REVIEW: Falling for the Marine by Samanthe Beck
Dear Ms. Beck:
Like many books these days, the love relationship between the couple happens nearly instantly and the conflict comes after. In order to enjoy this book, you have to overlook that. Chloe Kincaid is a massage therapist who works for a temporary agency that places her all over the US. Her latest gig is in San Clemente with the Camp Pendleton Massage Therapy Clinic.
Chloe’s got restless feet. She doesn’t like permanent relationships and the itinerant nature of her current position suits her perfectly. In a series of incredulous but somewhat plausible events, Chloe ends up getting kicked out of her temporary housing and ends up staying with her neighbor, Major Michael McCade. Michael is a Marine helicopter pilot grounded due to a sciatic back condition. He’s ordered to get massage therapy which he doesn’t want to do. (He’s so uncomfortable he leaves his socks on – a visual I found hilarious).
Chloe’s massage is so fabulous that she and Michael start fulfilling the age old assumption about what really goes on in those massage rooms. While Chloe acknowledges their cliched encounter with the phrase “Happy Endings” I’m still left wondering why Chloe, a professional, would let things get so far out of hand. I guess they are just so swept away by their passion for each other?
____________________
▸ Problems to solve:
a - List every person named by full name in the book review.
b - Retype the part of the book review between "Chloe’s got restless" and "I found hilarious).", inclusive.
c - Answer these from the book review:
(i) What is Chloe Kincaid's profession?
(ii) Why is Michael McCade grounded?
(iii) What does Michael leave on during his massage?

▸ Data segment:
____________________
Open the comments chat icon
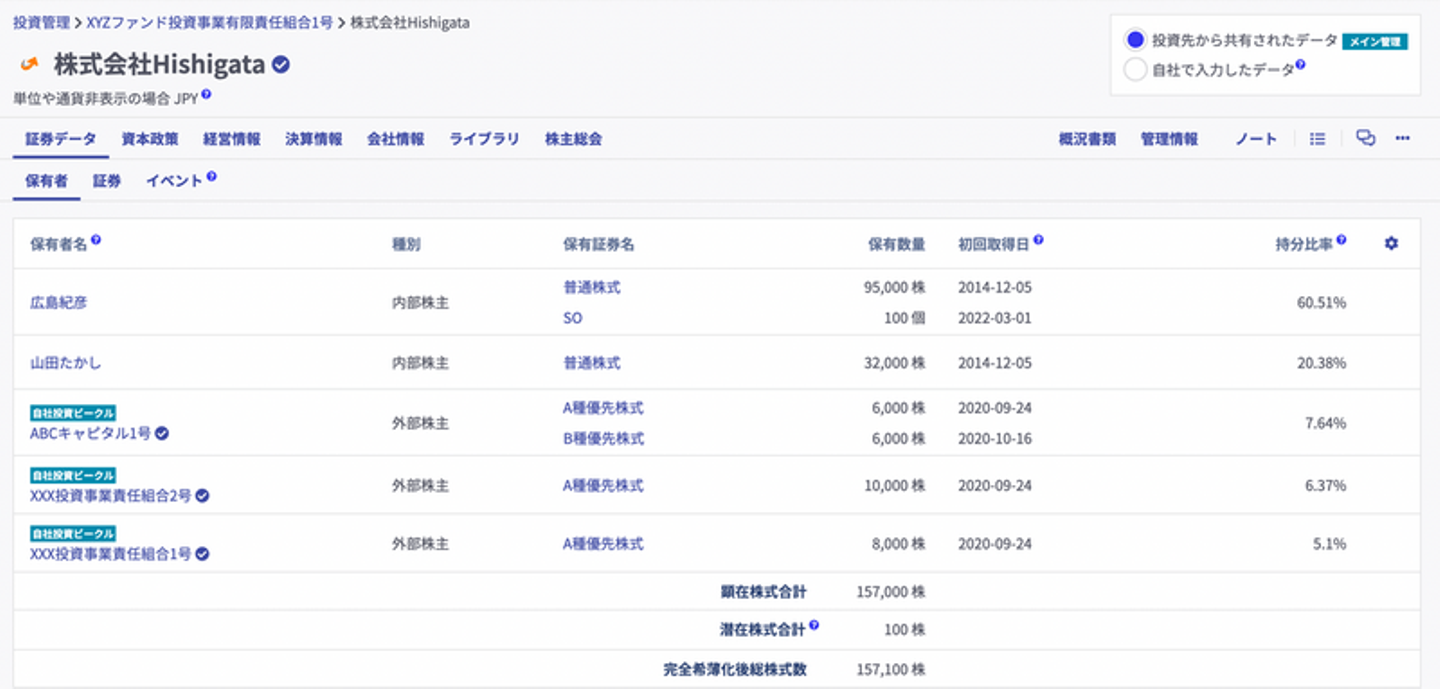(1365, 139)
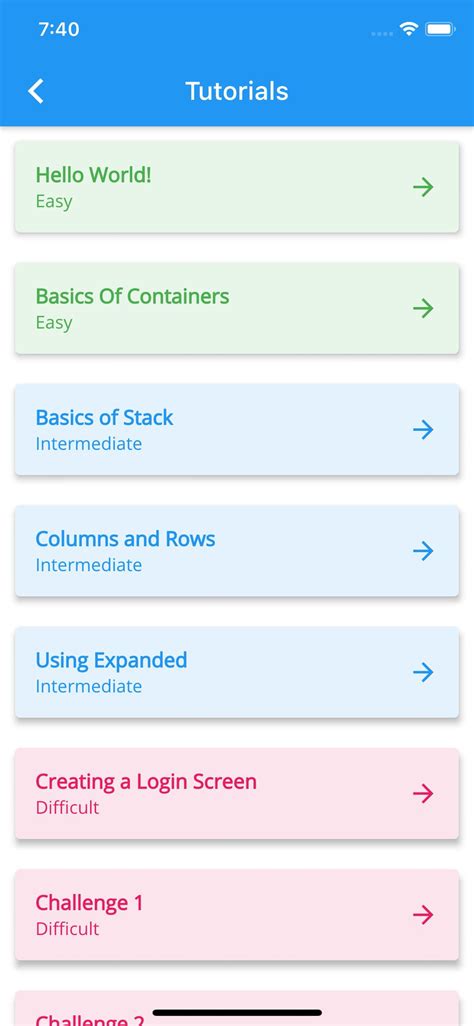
____________________
▸ Answers for this exercise:
a -
Samanthe Beck
Chloe Kincaid
Michael McCade

b -
Chloe’s got restless feet. She doesn’t like permanent relationships and the itinerant nature of her current position suits her perfectly. In a series of incredulous but somewhat plausible events, Chloe ends up getting kicked out of her temporary housing and ends up staying with her neighbor, Major Michael McCade. Michael is a Marine helicopter pilot grounded due to a sciatic back condition. He’s ordered to get massage therapy which he doesn’t want to do. (He’s so uncomfortable he leaves his socks on – a visual I found hilarious).

c -
(i) She is a massage therapist.
(ii) He has a sciatic back condition.
(iii) His socks.